What to produce
Could you write out the records below again, replacing "Locate an element on the screen" with "Point to an element on the screen" wherever it occurs and leaving everything else unchanged?

— Start of Data records —

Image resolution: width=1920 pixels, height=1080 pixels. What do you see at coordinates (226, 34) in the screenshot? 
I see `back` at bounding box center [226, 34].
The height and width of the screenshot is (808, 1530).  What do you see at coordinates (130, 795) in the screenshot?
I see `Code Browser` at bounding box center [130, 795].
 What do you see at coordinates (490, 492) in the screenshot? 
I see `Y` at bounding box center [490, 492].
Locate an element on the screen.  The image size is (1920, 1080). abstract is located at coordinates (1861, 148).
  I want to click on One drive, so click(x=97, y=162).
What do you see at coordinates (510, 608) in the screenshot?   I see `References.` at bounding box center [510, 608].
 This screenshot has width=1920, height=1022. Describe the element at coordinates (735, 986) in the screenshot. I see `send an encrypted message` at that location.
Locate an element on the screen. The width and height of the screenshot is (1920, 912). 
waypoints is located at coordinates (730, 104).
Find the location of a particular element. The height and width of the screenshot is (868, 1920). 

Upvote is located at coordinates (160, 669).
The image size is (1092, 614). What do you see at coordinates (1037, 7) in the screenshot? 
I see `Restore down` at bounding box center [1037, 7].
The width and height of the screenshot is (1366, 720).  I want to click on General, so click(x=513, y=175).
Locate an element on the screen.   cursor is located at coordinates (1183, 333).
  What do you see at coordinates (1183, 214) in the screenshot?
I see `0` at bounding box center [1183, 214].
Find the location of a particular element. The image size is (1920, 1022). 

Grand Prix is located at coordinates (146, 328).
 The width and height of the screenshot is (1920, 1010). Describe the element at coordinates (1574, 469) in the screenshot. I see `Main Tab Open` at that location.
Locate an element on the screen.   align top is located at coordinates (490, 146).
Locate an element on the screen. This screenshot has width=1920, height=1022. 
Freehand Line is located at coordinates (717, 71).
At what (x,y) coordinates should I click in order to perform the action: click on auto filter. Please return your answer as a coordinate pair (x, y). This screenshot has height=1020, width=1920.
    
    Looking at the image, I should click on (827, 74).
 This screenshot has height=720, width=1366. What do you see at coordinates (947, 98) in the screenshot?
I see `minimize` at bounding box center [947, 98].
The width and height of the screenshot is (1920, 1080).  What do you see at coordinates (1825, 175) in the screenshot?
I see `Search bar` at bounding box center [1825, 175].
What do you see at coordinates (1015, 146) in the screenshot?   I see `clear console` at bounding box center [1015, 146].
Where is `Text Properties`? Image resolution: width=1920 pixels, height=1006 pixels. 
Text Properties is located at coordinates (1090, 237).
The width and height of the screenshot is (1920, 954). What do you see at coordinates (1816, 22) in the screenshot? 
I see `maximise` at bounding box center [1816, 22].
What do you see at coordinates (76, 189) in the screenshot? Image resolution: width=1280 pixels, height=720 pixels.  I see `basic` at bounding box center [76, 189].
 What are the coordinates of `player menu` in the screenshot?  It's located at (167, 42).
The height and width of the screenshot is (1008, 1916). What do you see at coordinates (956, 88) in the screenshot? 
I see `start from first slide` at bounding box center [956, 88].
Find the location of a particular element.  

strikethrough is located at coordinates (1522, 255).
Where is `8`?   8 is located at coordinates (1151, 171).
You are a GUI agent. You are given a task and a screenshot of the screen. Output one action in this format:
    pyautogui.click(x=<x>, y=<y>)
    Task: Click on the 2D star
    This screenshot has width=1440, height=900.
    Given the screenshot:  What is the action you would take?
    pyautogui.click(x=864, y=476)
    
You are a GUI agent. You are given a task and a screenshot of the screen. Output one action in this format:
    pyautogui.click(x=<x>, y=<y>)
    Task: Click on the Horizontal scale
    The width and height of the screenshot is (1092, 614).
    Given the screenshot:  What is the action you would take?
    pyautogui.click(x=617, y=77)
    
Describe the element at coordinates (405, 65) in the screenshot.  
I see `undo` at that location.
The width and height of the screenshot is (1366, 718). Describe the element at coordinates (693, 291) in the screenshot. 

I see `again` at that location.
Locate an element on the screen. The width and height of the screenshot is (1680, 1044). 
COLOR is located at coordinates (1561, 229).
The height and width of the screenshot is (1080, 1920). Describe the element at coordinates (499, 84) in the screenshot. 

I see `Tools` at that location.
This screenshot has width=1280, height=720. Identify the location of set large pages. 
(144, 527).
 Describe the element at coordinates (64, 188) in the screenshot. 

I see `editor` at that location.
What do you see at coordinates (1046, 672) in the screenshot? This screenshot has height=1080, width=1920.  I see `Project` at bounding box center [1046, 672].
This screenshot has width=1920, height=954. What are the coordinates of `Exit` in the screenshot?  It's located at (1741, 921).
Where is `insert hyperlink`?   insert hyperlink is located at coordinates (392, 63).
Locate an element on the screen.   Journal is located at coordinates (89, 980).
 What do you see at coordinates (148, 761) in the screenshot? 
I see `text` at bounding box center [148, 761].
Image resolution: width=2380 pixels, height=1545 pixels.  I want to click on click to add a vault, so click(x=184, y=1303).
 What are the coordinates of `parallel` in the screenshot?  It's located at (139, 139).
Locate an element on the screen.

— End of Data records —

Response
Image resolution: width=1920 pixels, height=1080 pixels. What do you see at coordinates (226, 34) in the screenshot? 
I see `back` at bounding box center [226, 34].
The height and width of the screenshot is (808, 1530).  What do you see at coordinates (130, 795) in the screenshot?
I see `Code Browser` at bounding box center [130, 795].
 What do you see at coordinates (490, 492) in the screenshot? 
I see `Y` at bounding box center [490, 492].
Point to an element on the screen.  The image size is (1920, 1080). abstract is located at coordinates (1861, 148).
  I want to click on One drive, so click(x=97, y=162).
What do you see at coordinates (510, 608) in the screenshot?   I see `References.` at bounding box center [510, 608].
 This screenshot has width=1920, height=1022. Describe the element at coordinates (735, 986) in the screenshot. I see `send an encrypted message` at that location.
Point to an element on the screen. The width and height of the screenshot is (1920, 912). 
waypoints is located at coordinates (730, 104).
Find the location of a particular element. The height and width of the screenshot is (868, 1920). 

Upvote is located at coordinates (160, 669).
The image size is (1092, 614). What do you see at coordinates (1037, 7) in the screenshot? 
I see `Restore down` at bounding box center [1037, 7].
The width and height of the screenshot is (1366, 720).  I want to click on General, so click(x=513, y=175).
Point to an element on the screen.   cursor is located at coordinates (1183, 333).
  What do you see at coordinates (1183, 214) in the screenshot?
I see `0` at bounding box center [1183, 214].
Find the location of a particular element. The image size is (1920, 1022). 

Grand Prix is located at coordinates (146, 328).
 The width and height of the screenshot is (1920, 1010). Describe the element at coordinates (1574, 469) in the screenshot. I see `Main Tab Open` at that location.
Point to an element on the screen.   align top is located at coordinates (490, 146).
Point to an element on the screen. This screenshot has width=1920, height=1022. 
Freehand Line is located at coordinates (717, 71).
At what (x,y) coordinates should I click in order to perform the action: click on auto filter. Please return your answer as a coordinate pair (x, y). This screenshot has height=1020, width=1920.
    
    Looking at the image, I should click on (827, 74).
 This screenshot has height=720, width=1366. What do you see at coordinates (947, 98) in the screenshot?
I see `minimize` at bounding box center [947, 98].
The width and height of the screenshot is (1920, 1080).  What do you see at coordinates (1825, 175) in the screenshot?
I see `Search bar` at bounding box center [1825, 175].
What do you see at coordinates (1015, 146) in the screenshot?   I see `clear console` at bounding box center [1015, 146].
Where is `Text Properties`? Image resolution: width=1920 pixels, height=1006 pixels. 
Text Properties is located at coordinates (1090, 237).
The width and height of the screenshot is (1920, 954). What do you see at coordinates (1816, 22) in the screenshot? 
I see `maximise` at bounding box center [1816, 22].
What do you see at coordinates (76, 189) in the screenshot? Image resolution: width=1280 pixels, height=720 pixels.  I see `basic` at bounding box center [76, 189].
 What are the coordinates of `player menu` in the screenshot?  It's located at (167, 42).
The height and width of the screenshot is (1008, 1916). What do you see at coordinates (956, 88) in the screenshot? 
I see `start from first slide` at bounding box center [956, 88].
Find the location of a particular element.  

strikethrough is located at coordinates (1522, 255).
Where is `8`?   8 is located at coordinates (1151, 171).
You are a GUI agent. You are given a task and a screenshot of the screen. Output one action in this format:
    pyautogui.click(x=<x>, y=<y>)
    Task: Click on the 2D star
    This screenshot has width=1440, height=900.
    Given the screenshot:  What is the action you would take?
    pyautogui.click(x=864, y=476)
    
You are a GUI agent. You are given a task and a screenshot of the screen. Output one action in this format:
    pyautogui.click(x=<x>, y=<y>)
    Task: Click on the Horizontal scale
    The width and height of the screenshot is (1092, 614).
    Given the screenshot:  What is the action you would take?
    pyautogui.click(x=617, y=77)
    
Describe the element at coordinates (405, 65) in the screenshot.  
I see `undo` at that location.
The width and height of the screenshot is (1366, 718). Describe the element at coordinates (693, 291) in the screenshot. 

I see `again` at that location.
Point to an element on the screen. The width and height of the screenshot is (1680, 1044). 
COLOR is located at coordinates (1561, 229).
The height and width of the screenshot is (1080, 1920). Describe the element at coordinates (499, 84) in the screenshot. 

I see `Tools` at that location.
This screenshot has width=1280, height=720. Identify the location of set large pages. 
(144, 527).
 Describe the element at coordinates (64, 188) in the screenshot. 

I see `editor` at that location.
What do you see at coordinates (1046, 672) in the screenshot? This screenshot has height=1080, width=1920.  I see `Project` at bounding box center [1046, 672].
This screenshot has width=1920, height=954. What are the coordinates of `Exit` in the screenshot?  It's located at (1741, 921).
Where is `insert hyperlink`?   insert hyperlink is located at coordinates (392, 63).
Point to an element on the screen.   Journal is located at coordinates (89, 980).
 What do you see at coordinates (148, 761) in the screenshot? 
I see `text` at bounding box center [148, 761].
Image resolution: width=2380 pixels, height=1545 pixels.  I want to click on click to add a vault, so click(x=184, y=1303).
 What are the coordinates of `parallel` in the screenshot?  It's located at (139, 139).
Point to an element on the screen.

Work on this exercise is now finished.